RECORDS SUPPLIED →
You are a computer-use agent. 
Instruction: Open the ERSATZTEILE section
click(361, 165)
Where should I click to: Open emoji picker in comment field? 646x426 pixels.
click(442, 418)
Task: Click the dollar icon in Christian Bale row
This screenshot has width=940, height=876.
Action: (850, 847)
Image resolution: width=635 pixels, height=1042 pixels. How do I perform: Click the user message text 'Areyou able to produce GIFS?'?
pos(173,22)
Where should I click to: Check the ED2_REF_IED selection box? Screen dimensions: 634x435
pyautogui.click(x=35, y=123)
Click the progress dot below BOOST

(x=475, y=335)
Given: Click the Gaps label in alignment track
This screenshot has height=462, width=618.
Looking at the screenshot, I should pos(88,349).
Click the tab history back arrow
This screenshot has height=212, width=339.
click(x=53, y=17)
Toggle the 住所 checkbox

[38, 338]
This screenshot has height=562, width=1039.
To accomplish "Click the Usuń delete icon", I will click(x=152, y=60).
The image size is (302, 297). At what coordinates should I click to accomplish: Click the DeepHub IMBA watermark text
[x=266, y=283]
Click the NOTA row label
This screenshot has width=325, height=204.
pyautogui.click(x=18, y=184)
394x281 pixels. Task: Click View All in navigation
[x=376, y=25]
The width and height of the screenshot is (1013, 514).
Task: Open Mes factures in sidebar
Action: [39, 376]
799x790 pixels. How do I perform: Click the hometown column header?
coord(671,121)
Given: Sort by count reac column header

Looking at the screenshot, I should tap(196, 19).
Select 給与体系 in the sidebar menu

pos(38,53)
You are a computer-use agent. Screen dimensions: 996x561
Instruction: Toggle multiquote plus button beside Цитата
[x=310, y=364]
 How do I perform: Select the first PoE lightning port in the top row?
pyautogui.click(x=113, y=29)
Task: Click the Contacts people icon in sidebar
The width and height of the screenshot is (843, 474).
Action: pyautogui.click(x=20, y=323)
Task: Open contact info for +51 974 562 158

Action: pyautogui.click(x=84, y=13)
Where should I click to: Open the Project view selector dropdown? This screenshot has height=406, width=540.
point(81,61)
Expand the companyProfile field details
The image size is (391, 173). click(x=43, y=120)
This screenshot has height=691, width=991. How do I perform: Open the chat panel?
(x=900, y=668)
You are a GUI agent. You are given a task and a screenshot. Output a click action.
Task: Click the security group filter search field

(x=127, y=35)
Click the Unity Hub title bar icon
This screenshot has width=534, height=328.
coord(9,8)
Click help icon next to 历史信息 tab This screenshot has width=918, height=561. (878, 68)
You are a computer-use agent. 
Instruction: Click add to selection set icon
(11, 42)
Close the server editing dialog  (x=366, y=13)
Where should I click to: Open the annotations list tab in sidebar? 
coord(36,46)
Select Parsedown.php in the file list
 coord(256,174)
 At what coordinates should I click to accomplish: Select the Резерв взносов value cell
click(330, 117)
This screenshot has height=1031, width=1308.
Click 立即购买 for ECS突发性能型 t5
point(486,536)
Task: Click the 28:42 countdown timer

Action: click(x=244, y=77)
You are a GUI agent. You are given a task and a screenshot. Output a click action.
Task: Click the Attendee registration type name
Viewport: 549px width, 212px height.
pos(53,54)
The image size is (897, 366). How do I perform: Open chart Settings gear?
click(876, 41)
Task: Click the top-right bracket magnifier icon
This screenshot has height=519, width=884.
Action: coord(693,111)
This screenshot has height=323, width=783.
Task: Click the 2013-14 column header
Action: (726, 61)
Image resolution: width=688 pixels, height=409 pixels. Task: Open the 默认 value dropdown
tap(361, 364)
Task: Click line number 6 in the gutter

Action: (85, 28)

DIRECTIONS FOR THIS TASK → Only the lines from the one containing "Select Parsedown.php in the file list" through the last line of the records above are to be reproduced, exactly and with both ends included.

WRITTEN RESPONSE →
Select Parsedown.php in the file list
 coord(256,174)
 At what coordinates should I click to accomplish: Select the Резерв взносов value cell
click(330, 117)
This screenshot has height=1031, width=1308.
Click 立即购买 for ECS突发性能型 t5
point(486,536)
Task: Click the 28:42 countdown timer

Action: click(x=244, y=77)
You are a GUI agent. You are given a task and a screenshot. Output a click action.
Task: Click the Attendee registration type name
Viewport: 549px width, 212px height.
pos(53,54)
The image size is (897, 366). How do I perform: Open chart Settings gear?
click(876, 41)
Task: Click the top-right bracket magnifier icon
This screenshot has height=519, width=884.
Action: coord(693,111)
This screenshot has height=323, width=783.
Task: Click the 2013-14 column header
Action: (726, 61)
Image resolution: width=688 pixels, height=409 pixels. Task: Open the 默认 value dropdown
tap(361, 364)
Task: Click line number 6 in the gutter

Action: (85, 28)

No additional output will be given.